=== Exercise inputs ===

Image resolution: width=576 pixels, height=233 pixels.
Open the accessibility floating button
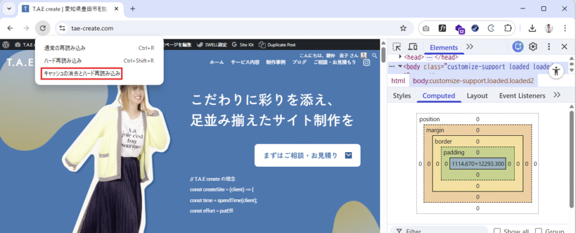(556, 71)
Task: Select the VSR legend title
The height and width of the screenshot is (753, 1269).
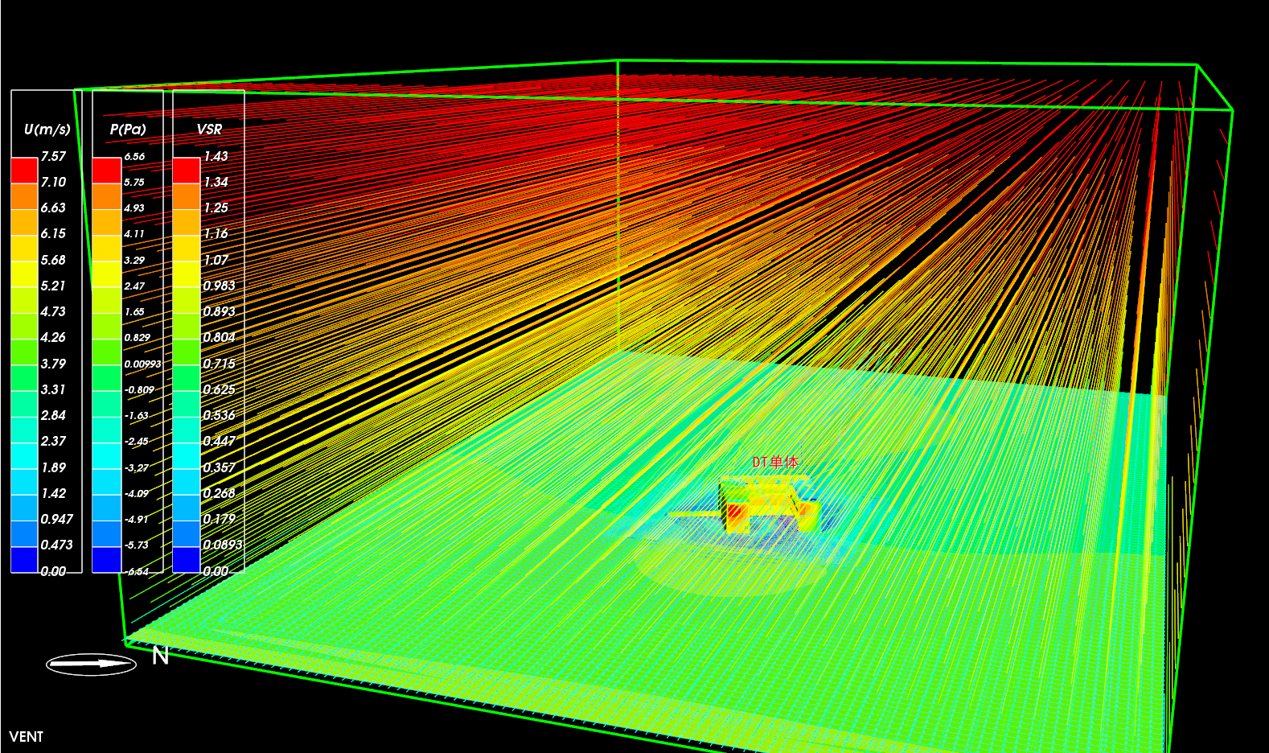Action: [209, 129]
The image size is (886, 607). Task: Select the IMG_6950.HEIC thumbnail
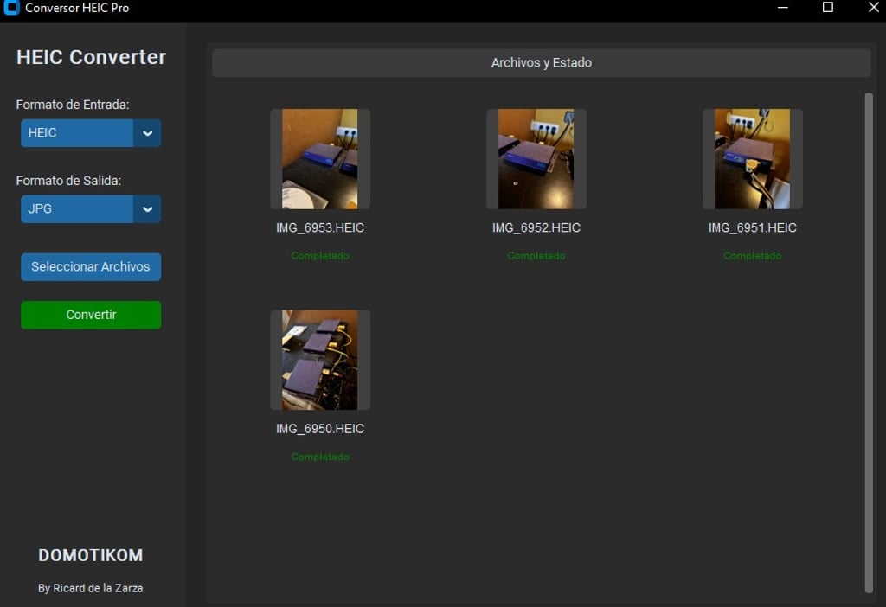320,359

===

Activity → Word for word, set down the lines from the line with "The image size" through the last line of the entries, and nothing else; the pictures stay out.

Exercise output →
The image size is (886, 607). Task: Select the IMG_6950.HEIC thumbnail
320,359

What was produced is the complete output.